── Page extract
Improving My Body Image (+Caramelized Banana Oatmeal)

Losing weight for a healthier body and lifestyle is common medical advice. By age 18 I was nearly 200 lbs. My parents worried about my weight, but I felt pretty good about myself. I started exercising my freshman year of college with my best friend. I remember walking around in sweatpants and a sports bra, thinking I looked really good.

I’m not 100% sure what happened. By the time I got to my goal weight, it became exhausting to step on the scale. I weighed myself daily, panicking at the slightest gain- I’m talking 1-2 pounds. I would call Boyfriend in tears, terrified of gaining all of the weight back.

My biggest goals for myself this year are self-care and self-love. I’ve been working harder in the gym, strengthening my body and accepting the changes that come with building muscle. Today I am about ten pounds heavier. I’m not 100% sure since I haven’t weighed myself very consistently. My pants size hasn’t really changed. I’ve noticed changes in curves, but more than anything, I can lift more, I can run longer. I feel healthier and I’m not torturing myself for enjoying certain foods.

The diet mentality tends to label foods as “good” and “bad.” An Instagram account previously called #nutribollocks has been phenomenal in combating shame. I focus more on honoring my hunger and respecting my fullness. Granted, there is still a balance in what I’m eating.
────
Copy out the body image post above word for word, from its title through its final sentence.
── Collected data
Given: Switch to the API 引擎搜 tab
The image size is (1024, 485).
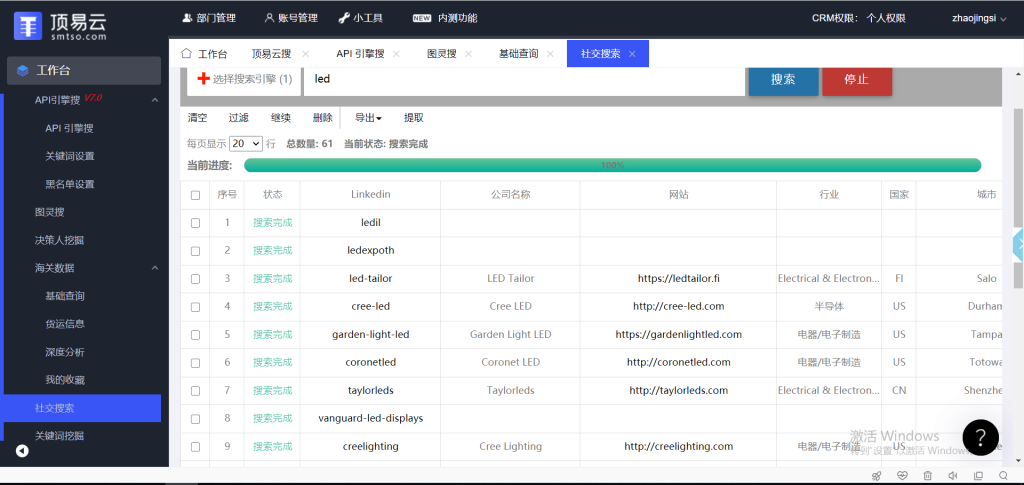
────
• _Result of the exercise_:
Improving My Body Image (+Caramelized Banana Oatmeal)

Losing weight for a healthier body and lifestyle is common medical advice. By age 18 I was nearly 200 lbs. My parents worried about my weight, but I felt pretty good about myself. I started exercising my freshman year of college with my best friend. I remember walking around in sweatpants and a sports bra, thinking I looked really good.

I’m not 100% sure what happened. By the time I got to my goal weight, it became exhausting to step on the scale. I weighed myself daily, panicking at the slightest gain- I’m talking 1-2 pounds. I would call Boyfriend in tears, terrified of gaining all of the weight back.

My biggest goals for myself this year are self-care and self-love. I’ve been working harder in the gym, strengthening my body and accepting the changes that come with building muscle. Today I am about ten pounds heavier. I’m not 100% sure since I haven’t weighed myself very consistently. My pants size hasn’t really changed. I’ve noticed changes in curves, but more than anything, I can lift more, I can run longer. I feel healthier and I’m not torturing myself for enjoying certain foods.

The diet mentality tends to label foods as “good” and “bad.” An Instagram account previously called #nutribollocks has been phenomenal in combating shame. I focus more on honoring my hunger and respecting my fullness. Granted, there is still a balance in what I’m eating.